Building a Plan from a Prompt

from_prompt() is the same flow starting from an empty plan: the model authors steps that satisfy your prompt, using a DataScan profile of the data and any table name, label, and thresholds carried by the object you call it on:

base = pb.Validate(data=pb.load_dataset("small_table"), tbl_name="small_table")

authored = base.from_prompt(
    "ensure column a has no nulls and column d is always positive",
    model="anthropic:claude-opus-4-8",
)
print(authored.to_code())
import pointblank as pb

validation = (
    pb.Validate(
        data=your_data,  # Replace your_data with the actual data variable
        tbl_name="small_table",
    )
    .col_vals_not_null(columns="a")
    .col_vals_gt(columns="d", value=0)
)

validation

Editing from the Command Line

The pb edit command brings the Editor to the terminal. Point it at a validation file, describe the change, and choose a model:

pb edit plan.py -i "add a not-null check on user_id" -m anthropic:claude-opus-4-8

The command prints the proposed change as a color diff along with a summary (for example, 1 added, 1 removed, 1 modified). Provide a data source for profile-informed edits with --data, and write the revised plan to a file with --output (add --yes to skip the confirmation prompt):

pb edit plan.yaml -i "tighten the price range to 0-1000" -m openai:gpt-4o --data sales.csv
pb edit plan.py   -i "drop the email regex check"        -m anthropic:claude-opus-4-8 -o plan2.py -y

Data Privacy

The Editor follows the same privacy posture as Draft Validation: your actual dataset is never sent to the model. When you provide data=, only a DataScan summary is transmitted, which includes column names and types, per-column statistics (min, max, mean, median, missing counts), and a small sample of values from each column. This is enough context for informed edits without exposing the full table.

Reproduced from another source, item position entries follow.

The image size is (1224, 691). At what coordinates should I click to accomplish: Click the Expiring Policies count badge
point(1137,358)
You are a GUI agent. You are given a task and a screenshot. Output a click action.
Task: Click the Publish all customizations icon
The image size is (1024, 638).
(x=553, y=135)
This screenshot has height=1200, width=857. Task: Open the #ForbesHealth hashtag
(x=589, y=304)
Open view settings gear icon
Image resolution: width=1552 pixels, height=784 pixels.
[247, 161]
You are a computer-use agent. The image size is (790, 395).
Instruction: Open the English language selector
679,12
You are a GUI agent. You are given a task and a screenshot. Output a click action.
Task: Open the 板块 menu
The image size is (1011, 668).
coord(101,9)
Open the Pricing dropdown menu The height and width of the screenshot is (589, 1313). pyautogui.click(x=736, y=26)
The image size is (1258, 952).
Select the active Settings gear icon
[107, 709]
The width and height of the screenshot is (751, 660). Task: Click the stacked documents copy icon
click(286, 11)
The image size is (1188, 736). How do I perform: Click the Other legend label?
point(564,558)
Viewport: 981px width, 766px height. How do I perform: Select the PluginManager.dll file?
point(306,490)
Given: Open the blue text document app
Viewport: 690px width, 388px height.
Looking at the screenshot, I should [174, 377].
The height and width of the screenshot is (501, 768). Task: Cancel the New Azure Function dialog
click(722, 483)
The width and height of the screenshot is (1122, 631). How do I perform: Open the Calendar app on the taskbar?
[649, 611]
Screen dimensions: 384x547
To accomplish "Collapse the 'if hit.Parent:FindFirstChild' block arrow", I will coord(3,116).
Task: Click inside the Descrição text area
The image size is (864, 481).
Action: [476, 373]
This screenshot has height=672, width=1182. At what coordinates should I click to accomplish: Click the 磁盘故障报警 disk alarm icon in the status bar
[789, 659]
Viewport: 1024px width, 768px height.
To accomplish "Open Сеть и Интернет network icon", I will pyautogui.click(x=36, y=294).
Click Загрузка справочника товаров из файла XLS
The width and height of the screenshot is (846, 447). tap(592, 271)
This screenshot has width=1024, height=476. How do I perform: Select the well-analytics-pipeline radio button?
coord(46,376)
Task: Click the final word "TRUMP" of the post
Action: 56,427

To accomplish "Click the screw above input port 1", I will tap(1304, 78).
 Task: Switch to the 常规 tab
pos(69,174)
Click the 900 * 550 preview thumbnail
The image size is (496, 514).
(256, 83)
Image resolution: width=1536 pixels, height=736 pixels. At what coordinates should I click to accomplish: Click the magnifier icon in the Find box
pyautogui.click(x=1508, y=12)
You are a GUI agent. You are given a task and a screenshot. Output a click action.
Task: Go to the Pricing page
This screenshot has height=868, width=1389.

If you prefer to send no data at all, omit data= on EditValidation; the model then edits the plan using only the plan code and your instruction. (Because their whole purpose is to profile coverage gaps, suggest_improvements() and from_prompt() always include the summary.)

Best Practices

  • Make small, targeted edits. The Editor is designed to change only what your instruction implies and preserve unrelated steps verbatim. Keeping instructions focused produces minimal, reviewable diffs.
  • Always review before accepting. Read the diff or the change list; the model proposes, but you decide what runs.
  • Provide data when you can. A DataScan profile lets the model choose realistic bounds and set members rather than guessing.
  • Version-control the accepted plan. Once you accept an edit, serialize the result with to_code() or to_yaml() and commit it, so the plan’s evolution is tracked alongside your code.

Conclusion

The AI Validation Editor extends Pointblank’s AI capabilities from generating plans to iterating on them. By combining plan serialization, a natural-language edit prompt, structural diffing, and syntax guardrails, it lets you refine validation plans conversationally while keeping a human firmly in control of what actually runs. Together with Draft Validation, it covers both halves of an AI-assisted validation workflow: create a plan, then keep improving it.